- **Records**:
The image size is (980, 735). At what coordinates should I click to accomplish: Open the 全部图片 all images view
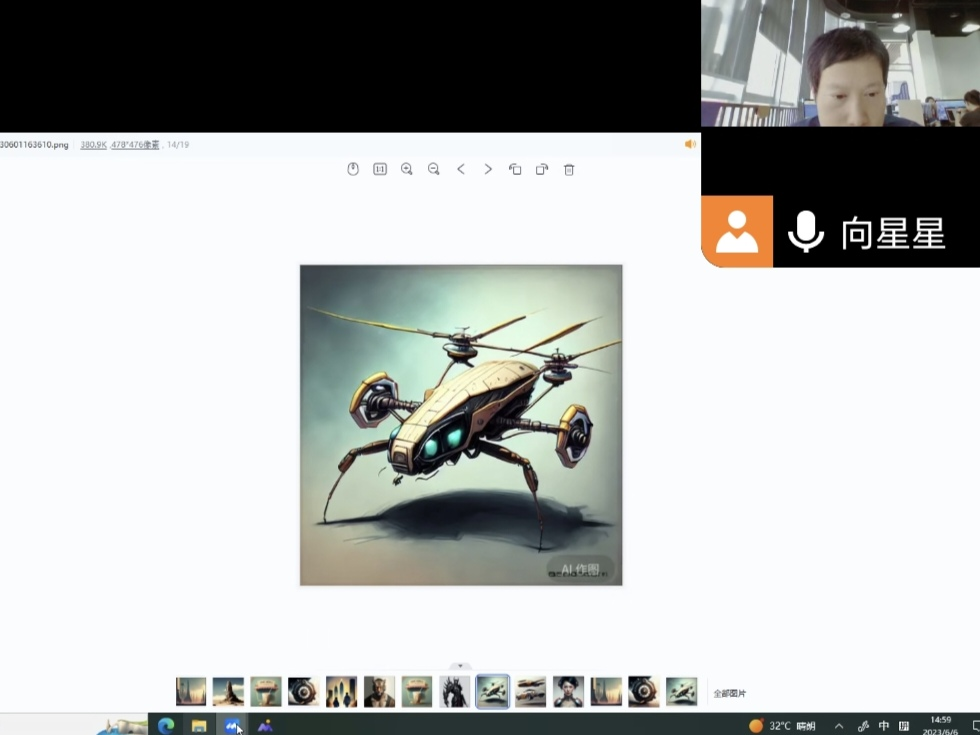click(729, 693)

---

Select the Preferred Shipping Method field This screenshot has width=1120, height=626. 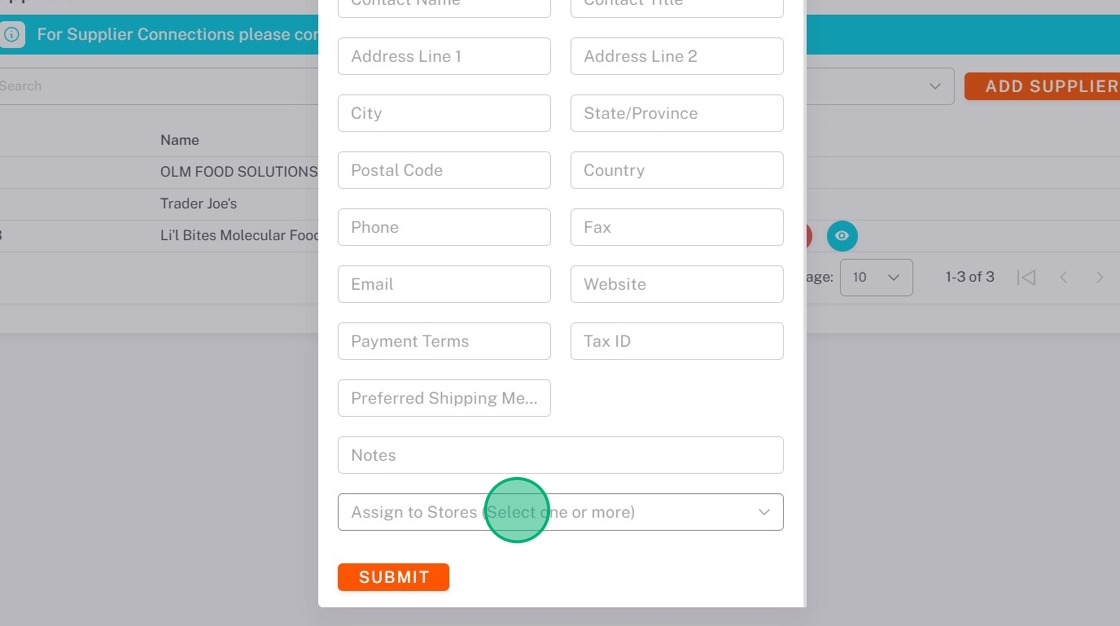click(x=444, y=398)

* * *

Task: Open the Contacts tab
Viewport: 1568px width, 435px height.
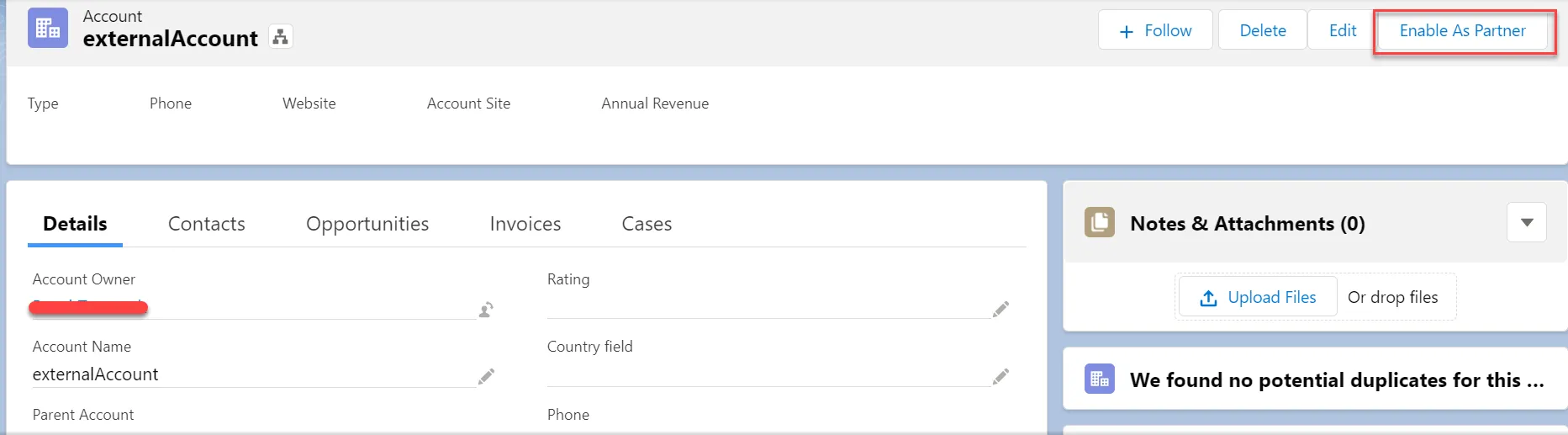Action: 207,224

- **Aim of the exercise**:
Quote the rows from the line containing "The image size" through the line containing "click(729, 693)", with both of those lines included, and leave the pictures out of your answer.

- **Answer to this task**:
The image size is (980, 735). At what coordinates should I click to accomplish: Open the 全部图片 all images view
click(729, 693)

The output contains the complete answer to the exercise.